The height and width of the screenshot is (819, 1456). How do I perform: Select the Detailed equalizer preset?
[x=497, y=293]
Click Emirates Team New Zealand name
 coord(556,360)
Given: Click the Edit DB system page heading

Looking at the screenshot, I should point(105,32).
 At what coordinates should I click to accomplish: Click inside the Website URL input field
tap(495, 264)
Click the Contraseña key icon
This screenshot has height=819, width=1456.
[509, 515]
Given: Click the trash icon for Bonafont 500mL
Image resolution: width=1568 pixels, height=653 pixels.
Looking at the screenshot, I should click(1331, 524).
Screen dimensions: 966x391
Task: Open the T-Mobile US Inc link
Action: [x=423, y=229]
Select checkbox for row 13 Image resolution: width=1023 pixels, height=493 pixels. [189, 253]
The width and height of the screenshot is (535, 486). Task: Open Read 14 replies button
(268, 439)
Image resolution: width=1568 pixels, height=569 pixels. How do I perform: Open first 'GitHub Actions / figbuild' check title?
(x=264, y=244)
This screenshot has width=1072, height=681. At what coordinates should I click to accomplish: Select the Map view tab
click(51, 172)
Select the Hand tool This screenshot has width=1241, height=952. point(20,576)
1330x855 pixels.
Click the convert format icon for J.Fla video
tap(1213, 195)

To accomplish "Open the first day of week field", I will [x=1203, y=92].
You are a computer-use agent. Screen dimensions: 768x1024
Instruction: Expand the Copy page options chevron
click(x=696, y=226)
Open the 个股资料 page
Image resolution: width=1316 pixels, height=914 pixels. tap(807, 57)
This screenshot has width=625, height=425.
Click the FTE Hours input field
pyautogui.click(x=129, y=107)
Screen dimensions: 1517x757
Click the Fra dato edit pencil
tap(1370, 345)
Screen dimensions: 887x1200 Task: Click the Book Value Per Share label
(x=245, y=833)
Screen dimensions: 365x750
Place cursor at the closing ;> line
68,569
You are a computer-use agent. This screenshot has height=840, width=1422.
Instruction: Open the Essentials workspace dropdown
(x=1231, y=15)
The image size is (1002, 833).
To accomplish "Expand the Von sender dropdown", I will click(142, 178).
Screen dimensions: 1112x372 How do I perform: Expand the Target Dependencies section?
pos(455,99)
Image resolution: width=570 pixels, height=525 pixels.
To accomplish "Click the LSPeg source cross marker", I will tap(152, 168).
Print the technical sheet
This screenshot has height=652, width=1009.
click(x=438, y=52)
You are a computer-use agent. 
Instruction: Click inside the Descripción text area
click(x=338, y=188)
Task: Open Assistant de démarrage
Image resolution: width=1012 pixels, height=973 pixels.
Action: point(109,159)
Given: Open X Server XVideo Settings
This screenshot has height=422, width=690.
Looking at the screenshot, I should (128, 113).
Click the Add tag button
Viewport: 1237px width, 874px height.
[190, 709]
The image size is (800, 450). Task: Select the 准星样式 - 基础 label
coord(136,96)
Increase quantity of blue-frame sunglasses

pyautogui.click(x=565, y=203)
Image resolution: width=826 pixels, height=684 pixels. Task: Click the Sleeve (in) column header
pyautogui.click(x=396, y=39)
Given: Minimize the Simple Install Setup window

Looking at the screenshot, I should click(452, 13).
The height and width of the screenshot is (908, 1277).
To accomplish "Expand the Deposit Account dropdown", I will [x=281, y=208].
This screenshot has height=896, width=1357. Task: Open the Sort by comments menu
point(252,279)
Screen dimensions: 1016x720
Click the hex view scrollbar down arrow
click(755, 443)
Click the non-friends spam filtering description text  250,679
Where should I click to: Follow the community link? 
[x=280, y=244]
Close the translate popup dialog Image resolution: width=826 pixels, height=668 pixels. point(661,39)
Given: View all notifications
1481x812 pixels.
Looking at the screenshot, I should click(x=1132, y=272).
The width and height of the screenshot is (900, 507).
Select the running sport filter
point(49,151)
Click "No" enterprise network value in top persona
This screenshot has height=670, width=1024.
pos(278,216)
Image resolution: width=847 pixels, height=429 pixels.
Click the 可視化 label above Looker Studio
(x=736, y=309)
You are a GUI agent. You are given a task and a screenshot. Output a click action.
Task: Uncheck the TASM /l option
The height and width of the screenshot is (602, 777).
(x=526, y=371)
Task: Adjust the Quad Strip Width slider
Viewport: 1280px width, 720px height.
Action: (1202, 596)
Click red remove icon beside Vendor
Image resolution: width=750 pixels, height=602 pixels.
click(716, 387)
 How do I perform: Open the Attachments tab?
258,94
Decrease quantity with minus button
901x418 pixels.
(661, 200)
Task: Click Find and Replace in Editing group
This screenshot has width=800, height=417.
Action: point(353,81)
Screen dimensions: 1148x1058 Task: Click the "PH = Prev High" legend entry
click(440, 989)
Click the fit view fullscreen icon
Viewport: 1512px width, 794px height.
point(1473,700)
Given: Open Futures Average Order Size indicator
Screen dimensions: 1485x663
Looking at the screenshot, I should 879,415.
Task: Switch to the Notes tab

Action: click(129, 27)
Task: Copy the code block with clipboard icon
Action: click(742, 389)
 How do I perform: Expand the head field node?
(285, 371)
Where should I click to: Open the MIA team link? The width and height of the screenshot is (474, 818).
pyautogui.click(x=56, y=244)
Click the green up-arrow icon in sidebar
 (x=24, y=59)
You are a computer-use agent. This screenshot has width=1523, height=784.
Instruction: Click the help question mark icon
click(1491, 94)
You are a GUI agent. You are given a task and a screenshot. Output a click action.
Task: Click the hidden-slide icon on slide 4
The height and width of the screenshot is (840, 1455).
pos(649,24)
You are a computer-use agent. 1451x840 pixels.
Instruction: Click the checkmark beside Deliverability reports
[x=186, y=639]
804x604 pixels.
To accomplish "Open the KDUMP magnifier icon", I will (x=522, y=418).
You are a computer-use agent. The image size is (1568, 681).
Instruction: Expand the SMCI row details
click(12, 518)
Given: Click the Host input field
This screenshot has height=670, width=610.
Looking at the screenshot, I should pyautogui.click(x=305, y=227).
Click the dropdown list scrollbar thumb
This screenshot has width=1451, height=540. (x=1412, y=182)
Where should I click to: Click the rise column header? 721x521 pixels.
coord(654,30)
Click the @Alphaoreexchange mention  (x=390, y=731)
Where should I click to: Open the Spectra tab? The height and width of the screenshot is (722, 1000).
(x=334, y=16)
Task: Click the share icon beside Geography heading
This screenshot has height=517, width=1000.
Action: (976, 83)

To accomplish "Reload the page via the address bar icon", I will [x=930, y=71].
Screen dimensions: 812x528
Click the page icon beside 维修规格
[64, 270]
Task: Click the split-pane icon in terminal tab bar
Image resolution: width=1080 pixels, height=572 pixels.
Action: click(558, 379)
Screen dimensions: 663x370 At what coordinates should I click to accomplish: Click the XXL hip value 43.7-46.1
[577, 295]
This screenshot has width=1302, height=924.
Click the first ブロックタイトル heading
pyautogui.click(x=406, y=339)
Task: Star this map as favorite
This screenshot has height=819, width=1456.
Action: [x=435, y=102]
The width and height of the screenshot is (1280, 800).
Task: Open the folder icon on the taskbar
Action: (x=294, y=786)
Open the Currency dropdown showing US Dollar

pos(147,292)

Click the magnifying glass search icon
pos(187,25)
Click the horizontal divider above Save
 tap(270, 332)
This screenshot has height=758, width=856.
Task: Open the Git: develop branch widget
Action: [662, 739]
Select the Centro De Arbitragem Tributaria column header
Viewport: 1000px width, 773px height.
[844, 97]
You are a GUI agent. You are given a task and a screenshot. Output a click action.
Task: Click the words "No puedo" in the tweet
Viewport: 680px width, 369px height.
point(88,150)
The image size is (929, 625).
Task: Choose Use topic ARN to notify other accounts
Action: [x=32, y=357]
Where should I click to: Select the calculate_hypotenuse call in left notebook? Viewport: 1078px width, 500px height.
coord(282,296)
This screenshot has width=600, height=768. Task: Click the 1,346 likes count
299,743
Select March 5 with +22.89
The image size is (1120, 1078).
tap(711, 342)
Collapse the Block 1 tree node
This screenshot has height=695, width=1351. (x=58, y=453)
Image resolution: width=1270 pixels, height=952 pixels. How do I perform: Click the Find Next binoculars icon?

----------------

Directive.
Output the lines starting at the line containing "Image resolution: width=570" and ending at the line containing "Looking at the screenshot, I should click(452, 13).", reproducing each one precisely as it appears.

Task response.
Image resolution: width=570 pixels, height=525 pixels.
To accomplish "Click the LSPeg source cross marker", I will tap(152, 168).
Print the technical sheet
This screenshot has height=652, width=1009.
click(x=438, y=52)
You are a computer-use agent. 
Instruction: Click inside the Descripción text area
click(x=338, y=188)
Task: Open Assistant de démarrage
Image resolution: width=1012 pixels, height=973 pixels.
Action: point(109,159)
Given: Open X Server XVideo Settings
This screenshot has height=422, width=690.
Looking at the screenshot, I should (128, 113).
Click the Add tag button
Viewport: 1237px width, 874px height.
[190, 709]
The image size is (800, 450). Task: Select the 准星样式 - 基础 label
coord(136,96)
Increase quantity of blue-frame sunglasses

pyautogui.click(x=565, y=203)
Image resolution: width=826 pixels, height=684 pixels. Task: Click the Sleeve (in) column header
pyautogui.click(x=396, y=39)
Given: Minimize the Simple Install Setup window

Looking at the screenshot, I should click(452, 13).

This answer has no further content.